Ethiopia is negotiating with Brazil, Russia and India to finance and build rail links after agreeing terms last year with Chinese and Turkish companies for other routes, the head of the state rail company said.
Russia’s government may fund a 587-kilometer (365-mile) southern line that will eventually connect with a proposed port at Lamu on Kenya’s northeastern coast, Ethiopian Railways Corp. General Manager Getachew Betru said in an April 26 interview. Brazilian companies could build a 439-kilometer section of a route to oil-rich South Sudan and India is considering export financing for a line to a port in Djibouti, he said.
“They want to come and invest in Ethiopia and get their return,” Getachew said in the capital, Addis Ababa.
Ethiopia, Africa’s second-most populous nation, is building 4,744 kilometers of electrified railway lines at an initial cost of 110.8 billion birr ($5.9 billion) as it seeks to reduce road-transport costs constraining the continent’s fastest growing non-oil producing economy over the past decade. Growth may slow to 6.5 percent this year and next, compared with average growth of 8.7 percent over the past five years, according to International Monetary Fund data.
Ethiopian Railways plans to lay more than 2,000 kilometers of standard-gauge track during a five-year national growth plan that runs until mid-2015. China Civil Engineering Construction Corp. and China Railway Group Ltd. are working on sections costing more than $1 billion each along Ethiopia’s main 656-kilometer trade route from Addis Ababa to Djibouti.
Officials from the Export-Import Bank of China will visit Ethiopia “in the coming days” to finalize a $3.3 billion loan for the route to the port, including the section inside Djibouti, Ethiopia’s Foreign Ministry said on its website on April 29.

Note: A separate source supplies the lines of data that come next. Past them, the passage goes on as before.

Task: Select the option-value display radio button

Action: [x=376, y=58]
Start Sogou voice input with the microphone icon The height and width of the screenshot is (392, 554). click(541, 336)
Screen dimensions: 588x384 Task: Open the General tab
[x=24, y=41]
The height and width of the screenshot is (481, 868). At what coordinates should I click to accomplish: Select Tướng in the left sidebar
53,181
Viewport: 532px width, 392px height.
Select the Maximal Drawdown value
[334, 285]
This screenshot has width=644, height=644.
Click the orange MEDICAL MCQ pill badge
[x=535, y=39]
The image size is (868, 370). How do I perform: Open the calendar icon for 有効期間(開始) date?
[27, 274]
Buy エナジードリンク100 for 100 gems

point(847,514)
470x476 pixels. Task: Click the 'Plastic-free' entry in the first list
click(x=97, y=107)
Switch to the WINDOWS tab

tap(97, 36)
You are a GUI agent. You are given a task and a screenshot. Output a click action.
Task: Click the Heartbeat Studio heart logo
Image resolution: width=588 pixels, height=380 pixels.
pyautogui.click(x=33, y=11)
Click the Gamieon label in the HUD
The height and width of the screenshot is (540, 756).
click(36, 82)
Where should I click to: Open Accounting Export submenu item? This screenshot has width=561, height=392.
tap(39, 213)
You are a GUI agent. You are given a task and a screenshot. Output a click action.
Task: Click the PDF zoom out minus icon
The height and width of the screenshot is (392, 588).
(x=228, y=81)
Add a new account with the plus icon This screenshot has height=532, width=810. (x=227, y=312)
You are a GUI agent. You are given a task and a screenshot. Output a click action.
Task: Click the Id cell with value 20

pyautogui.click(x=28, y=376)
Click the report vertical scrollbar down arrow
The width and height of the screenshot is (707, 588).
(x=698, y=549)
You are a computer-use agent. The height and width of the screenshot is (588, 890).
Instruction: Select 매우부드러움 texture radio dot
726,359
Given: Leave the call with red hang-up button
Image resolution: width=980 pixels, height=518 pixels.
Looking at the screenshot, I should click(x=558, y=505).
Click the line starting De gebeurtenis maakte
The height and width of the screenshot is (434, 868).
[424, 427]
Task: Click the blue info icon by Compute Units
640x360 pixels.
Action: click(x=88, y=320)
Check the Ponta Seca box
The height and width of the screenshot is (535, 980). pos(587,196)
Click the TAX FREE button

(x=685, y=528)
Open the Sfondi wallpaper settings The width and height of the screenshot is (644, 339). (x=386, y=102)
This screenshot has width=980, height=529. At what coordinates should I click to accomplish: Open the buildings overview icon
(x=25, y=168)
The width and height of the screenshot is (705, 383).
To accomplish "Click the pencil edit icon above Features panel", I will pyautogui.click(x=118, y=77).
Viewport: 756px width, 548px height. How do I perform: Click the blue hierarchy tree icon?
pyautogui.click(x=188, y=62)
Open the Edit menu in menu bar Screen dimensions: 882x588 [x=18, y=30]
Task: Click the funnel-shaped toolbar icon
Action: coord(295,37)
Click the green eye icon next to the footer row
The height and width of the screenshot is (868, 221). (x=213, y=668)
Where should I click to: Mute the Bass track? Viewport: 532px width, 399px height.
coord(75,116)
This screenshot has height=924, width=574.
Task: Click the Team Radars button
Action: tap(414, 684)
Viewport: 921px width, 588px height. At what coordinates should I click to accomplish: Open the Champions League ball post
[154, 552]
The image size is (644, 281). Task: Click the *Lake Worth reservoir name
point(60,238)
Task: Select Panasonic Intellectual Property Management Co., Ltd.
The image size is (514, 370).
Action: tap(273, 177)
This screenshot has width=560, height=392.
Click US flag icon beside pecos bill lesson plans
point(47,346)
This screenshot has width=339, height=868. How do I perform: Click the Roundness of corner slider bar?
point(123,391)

Huajian Group, a Chinese shoemaker, said last year it plans to invest $2 billion over a decade building a new manufacturing zone on the outskirts of Addis Ababa. The China-Africa Development Fund has invested in Ethiopia Hansom International Glass factory and China-Africa Overseas Leather Products, a $27-million tannery, near the capital.
“Ethiopia is land-locked and Chinese factories near Addis say that transport from Djibouti is one of their biggest headaches,” said Deborah Brautigam, director of the international development program at Johns Hopkins University’s School of Advanced International Studies in Baltimore, Maryland.
Freight costs can be as much as three times cheaper by rail than road along the Djibouti route, Getachew said. The link may carry goods worth $1.3 billion a year and “break even” after 5 years of operation, he said.
China Communications Construction Co. and China Railway 18th Bureau Group International Co. are working on other connections in the northeast of the country that has deposits of the fertilizer potash, he said.
Ethiopia operates a state-led economy and is prioritizing investment in infrastructure as it seeks to transform one of the world’s least-developed countries into a middle-income nation by 2025. The decision to use electric trains is because Ethiopia, which has the continent’s second-biggest hydropower potential, generates cheap electricity and spends all of its estimated $3 billion annual export earnings on importing fuel, Getachew said.
“If we are investing in renewable energy it’s possible to use this for other bottlenecks in development like the transport sector,” he said.
Brazil, China, Russia and India are part of the emerging BRICS group of nations, which have combined foreign-currency reserves of $4.4 trillion. Ethiopia has been able to attract investment from those countries because of the “political will” of former Prime Minister Meles Zenawi and his successor, Hailemariam Desalegn, according to Getachew.
“The BRICS see in Ethiopia a government that continues to move forward with a vision for its development, despite the death of Meles, widely regarded as the chief architect of this vision,” Brautigam said in an April 29 e-mailed response to questions. Meles died in August after 21 years in power.
Last year, Yapi Merkezi Insaat VE Sanayi AS, the Turkish construction company, signed a $1.7 billion deal to build a railway from the town of Awash, which is on the Djibouti route, to Hara Gebeya. A $600-million steel mill at Kombolcha town being built by Saudi billionaire Mohammed al-Amoudi’s company lies along the route.
Ethiopia will borrow from Turk Eximbank for the project that will take 42 months, said Yapi’s General Manager Murat Hasim Koksal.
Foreign investors are granted contracts on condition that 60 percent of the funding is provided by their countries “policy banks” in foreign exchange, Getachew said. Under Chinese and Indian export-import bank terms, contractors have to come from the creditor nation and at least half of the project’s inputs should be sourced there, according to their websites.
While Ethiopia’s external debt of about 23 percent of gross domestic product is “comfortable,” the foreign and domestic credit needed for railways and other projects is a “concern,” Jan Mikkelsen, the International Monetary Fund’s country representative, said in an e-mailed response to questions.
“On domestic financing, this may result in a further crowding out of the private sector” by public enterprises that received 75 percent of commercial bank loans last year, he said.
Major obstacles have been obtaining land concessions for tracks, designing routes through mountainous terrain, and the lack of qualified local professionals, Getachew said.